Measured against the current (Session 31) p50 of 7.9s:

Stage	Before (deferred)	After (sync)
Auth + state load	0.3s	0.3s
Input classifier	0.4s (parallel)	0.4s (parallel)
Chat extractor	0s (deferred)	0.4s (parallel)
Orchestrator routing	0.1s	0.1s
Conversation LLM	4.5s	4.5s
Stream + DB writes	0.2s	0.2s
Total	~7.9s p50	~7.9s p50 (no change because extractor runs in parallel)

Worst case (extractor outpaces classifier or vice versa): +200-400ms p99. Acceptable.

If Layer 3 ever shows measurable p99 regression, the fallback is: conditional sync — only run the extractor sync when the message contains potential structured data signals (numbers, drug-name patterns, age phrases). For everyday "what's next?" messages skip the extractor entirely. Defer that optimisation until we measure a real regression.

5. Feature Flag¶

Flag name: chat_extractor_sync Default: true (we want this on by default; the deferred behaviour is the bug) Behaviour when disabled: Falls back to Session 31's enable_deferred_extraction path. Both flags can coexist for the rollout window.

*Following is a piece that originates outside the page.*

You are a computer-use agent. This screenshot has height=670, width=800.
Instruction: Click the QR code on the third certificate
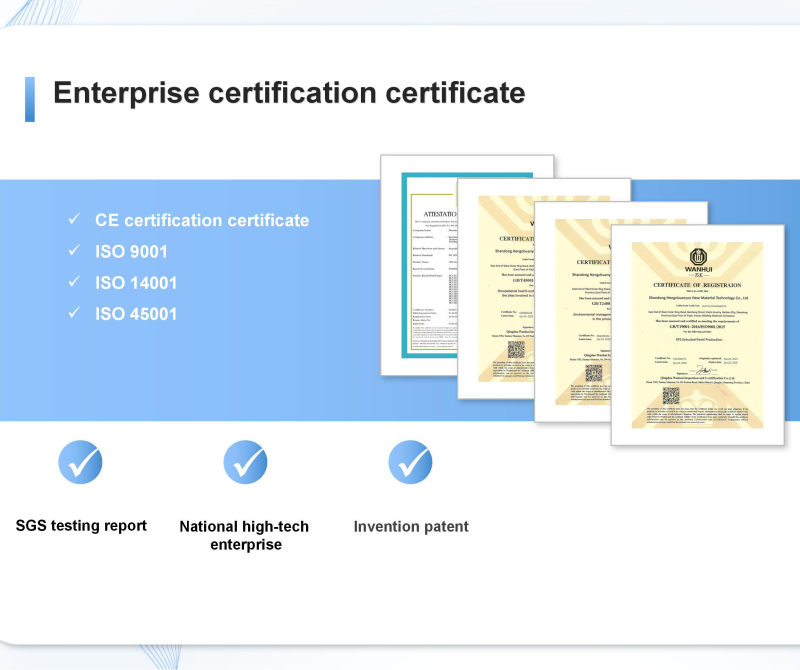593,372
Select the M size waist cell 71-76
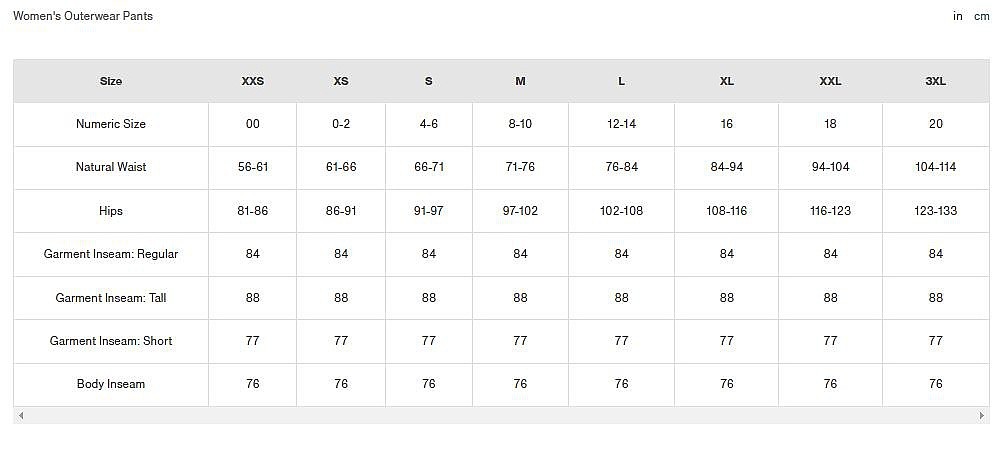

6. Out of Scope (This Layer)¶

Replacing the conversation LLM with a single-call extractor+responder
Making the EHR rebuild synchronous (it stays deferred — too heavy)
Conditional / message-content-aware extractor invocation
Multi-tenant rate limiting on the extractor
Caching extractor results across turns

7. Success Criteria¶

Within one week of deploy:

Re-ask rate drops by >=50% for medications and allergies in Langfuse traces (we'll need a small Langfuse query — see Part E in the feature spec)
No measurable p99 latency regression (baseline 9.2s, target <=9.6s)
gates_v2.intake_complete events fire >=2x more frequently within the same case lifecycle, because the meds/allergies flags are now fresh when the gate is evaluated

8. Rollback¶

chat_extractor_sync = false in Flagsmith reverts to the deferred path within one cache TTL (60s). No code redeploy required.